At block 440 the controller circuitry 220 selects a compression level for the first data based on the dynamic characteristics of the compression accelerator circuitry 120 and the compressibility of the first data. For example, the controller circuitry 220 can select from a plurality of compression levels based on the dynamic characteristics of the compression accelerator hardware 120 and the compressibility of the first data. In some examples, the controller circuitry 220 can determine that the queue length, queue utilization rate, or the time to complete the queue are above (e.g., greater than) a first threshold indicating that a workload of the compression accelerator circuitry 120 is relatively high. In such an example, the controller circuitry 220 can also determine that the compressibility of the first data is relatively low. In the same example, the controller circuitry 220 can select a first compression level for the first data where the first compression level corresponds to a relatively low level of compression. In some examples, the controller circuitry 220 can determine that the queue length, queue utilization rate, or the time to complete the queue are below (e.g., less than) the first threshold indicating that the workload of the compression accelerator circuitry 120 is relatively low. In such an example, the controller circuitry 220 can also determine that the compressibility of the first data is relatively high. In the same example, the controller circuitry 220 can select a second compression level for the first data where the second compression level corresponds to a relatively high level of compression.
This is to say that the controller circuitry 220 can dynamically select (e.g., determine, calculate, etc.) the compression level for the first data based on a variety of parameters including the dynamic characteristics of the compression accelerator circuitry 120, the compressibility of the first data, etc. The controller circuitry 220 can further be configured to select the compression level for the first data based on input from a system admin associated with the compression accelerator circuitry 120. For example, the system admin can configure the controller circuitry 220 so that when the workload of the compression accelerator circuitry 120 is relatively low the controller circuitry 220 will select relatively higher levels of compression for the first data. This is advantageous because the compression accelerator circuitry 120 can dynamically adjust compression levels so that it is outputting a maximum amount of work. This means that when the workload is relatively low, the compression accelerator circuitry 120 will output files that are relatively higher compressed than when the workload is relatively high. Control then proceeds to block 450.

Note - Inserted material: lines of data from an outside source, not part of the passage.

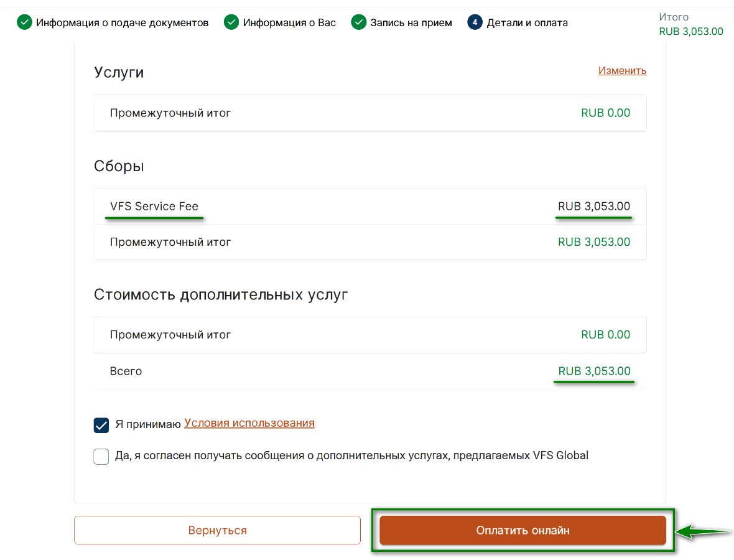Go to the Информация о Вас step
Image resolution: width=734 pixels, height=560 pixels.
coord(289,22)
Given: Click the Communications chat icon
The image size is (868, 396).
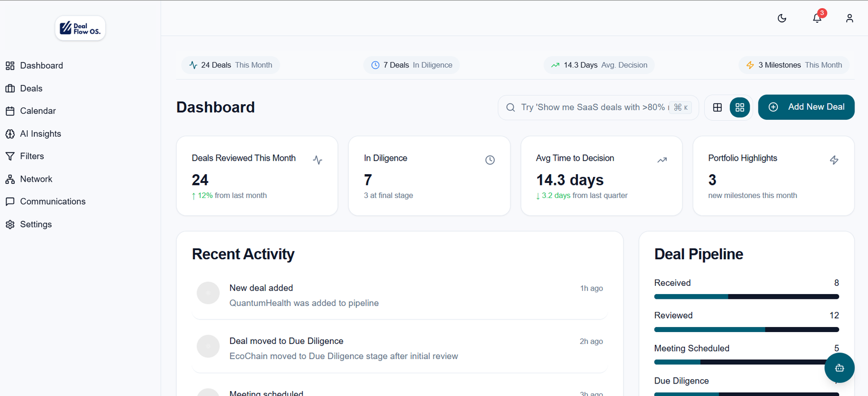Looking at the screenshot, I should click(x=10, y=202).
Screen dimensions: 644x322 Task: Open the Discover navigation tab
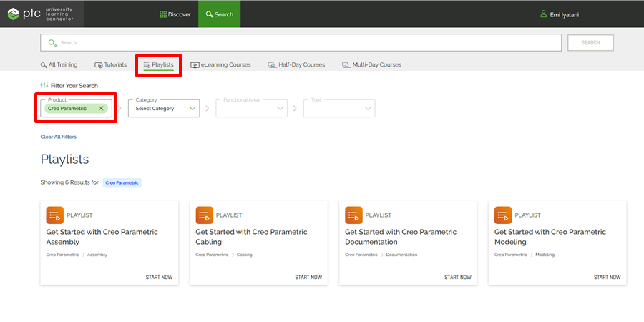[175, 14]
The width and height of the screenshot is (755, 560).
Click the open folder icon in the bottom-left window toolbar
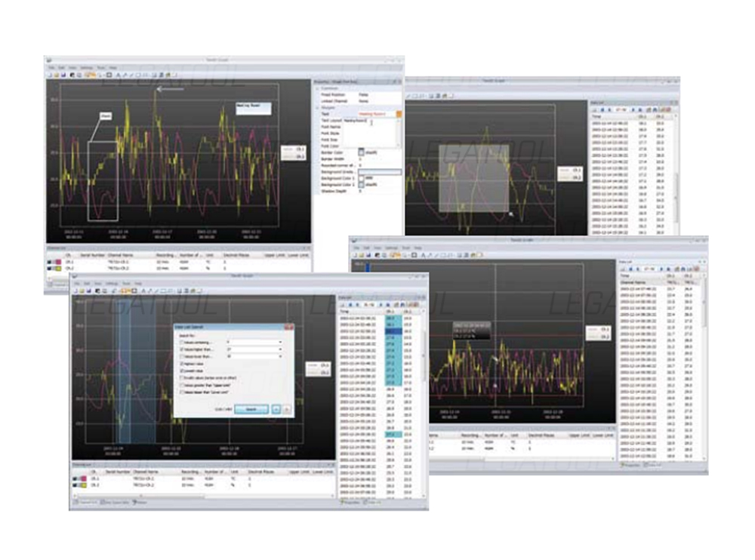82,290
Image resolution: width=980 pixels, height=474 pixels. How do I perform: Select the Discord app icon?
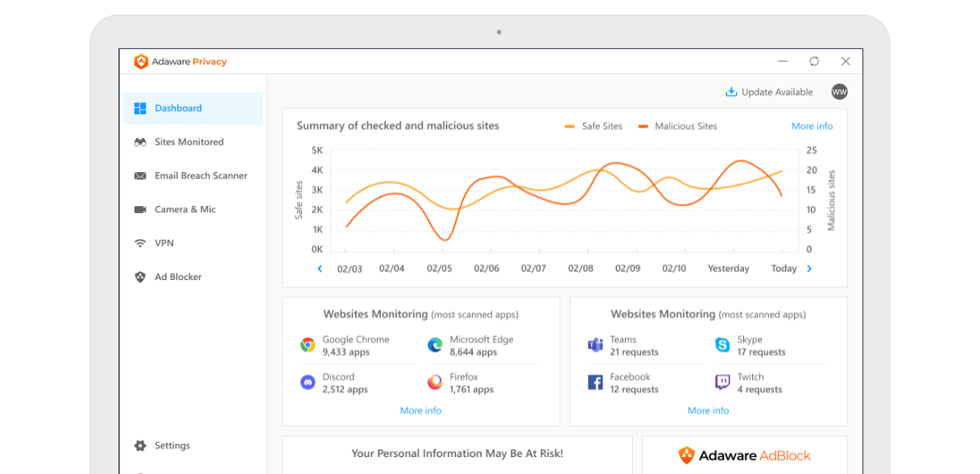(x=307, y=382)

At block 450 the compressor circuitry 230 compresses the first data based on the compression level selected at block 440. Control then proceeds to block 460.

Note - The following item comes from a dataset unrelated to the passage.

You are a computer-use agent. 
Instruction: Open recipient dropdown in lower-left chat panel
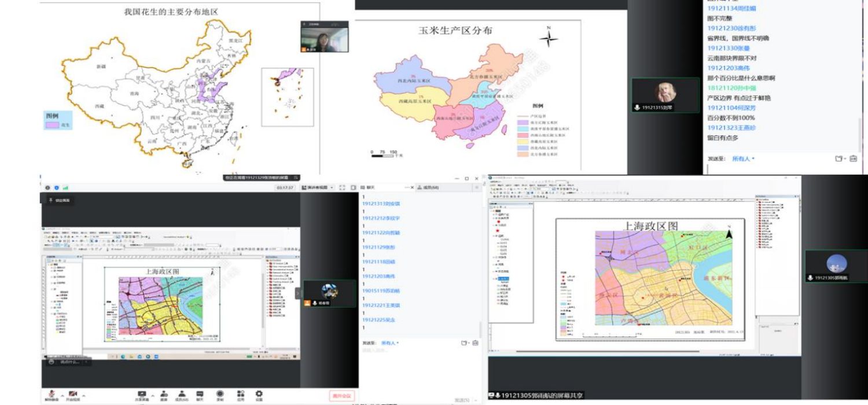pyautogui.click(x=389, y=343)
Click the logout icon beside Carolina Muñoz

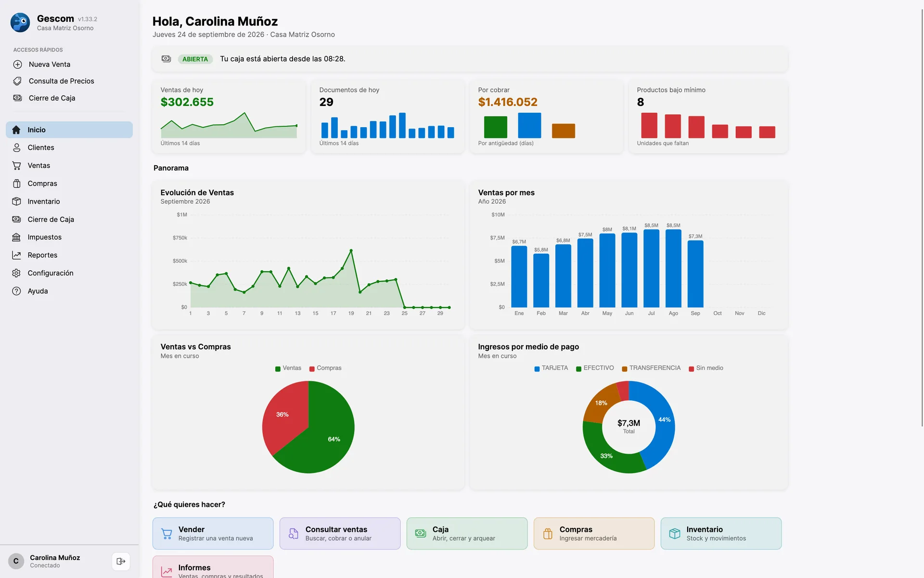click(x=121, y=561)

At block 460 the memory interface circuitry 240 stores the compressed first data in memory. For example, the controller circuitry 220 can instruct the memory interface circuitry 240 to store the compressed first data in the memory 130 via the memory controller 140.
FIG. 5 is a block diagram of an example programmable circuitry platform 500 structured to execute and/or instantiate the example machine-readable instructions and/or the example operations of FIGS. 3 and 4 to implement the compression accelerator circuitry 120 of FIG. 2 . The programmable circuitry platform 500 can be, for example, a server, a personal computer, a workstation, a self-learning machine (e.g., a neural network), a mobile device (e.g., a cell phone, a smart phone, a tablet such as an iPad™), a personal digital assistant (PDA), an Internet appliance, a DVD player, a CD player, a digital video recorder, a Blu-ray player, a gaming console, a personal video recorder, a set top box, a headset (e.g., an augmented reality (AR) headset, a virtual reality (VR) headset, etc.) or other wearable device, or any other type of computing and/or electronic device.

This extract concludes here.